Tweed had said as much, and Dex agreed.

Maybe that was what growing up was all about.

You got to see how ragged-edged life was, and how tidy the stories about life were.

It was a comfort, to confuse one for the other. But it was also a comfort, and a sanity, to know the difference and quietly accept it.

Dex gave his wife a squeeze.

“I love you,” he said.

“What did you say?” she shouted over the melee.

“I said I love you!”

Tweed’s eyes twinkled. She gave him a kiss, then turned her gaze again toward the staked and sought-after murderess before them.

* * *

Jenna had been one of the first students to sink a needle into Nurse Gaskin.

She had chosen a spot on the right arm, where the nurse’s strained biceps ramped along above her elbow.

Jenna thrust it in deep enough that when she released it and stepped back, it only angled down a little and stayed stuck there. But she left an inch or so out, so that those who came later, the kids without a syringe of their own, could shove hers in deeper.

That was the considerate thing to do.

Share the vengeance.

Some kids slid under her and put theirs in from below.

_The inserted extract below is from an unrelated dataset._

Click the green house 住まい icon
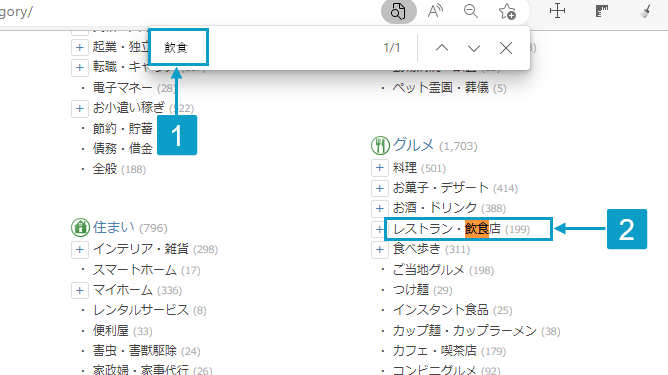(x=80, y=228)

Those didn’t stay stuck, of course. Gravity wouldn’t allow it.

So some of them shoved it in again along her sides as they regained their feet.

Others circled around for another stab into buttock or back, the blood from earlier puncture wounds anointing them as dry-ice mist curled about them.

“Cripes,” some kid said. “Nursie’s a fuckin’ pin cushion, ain’t she?”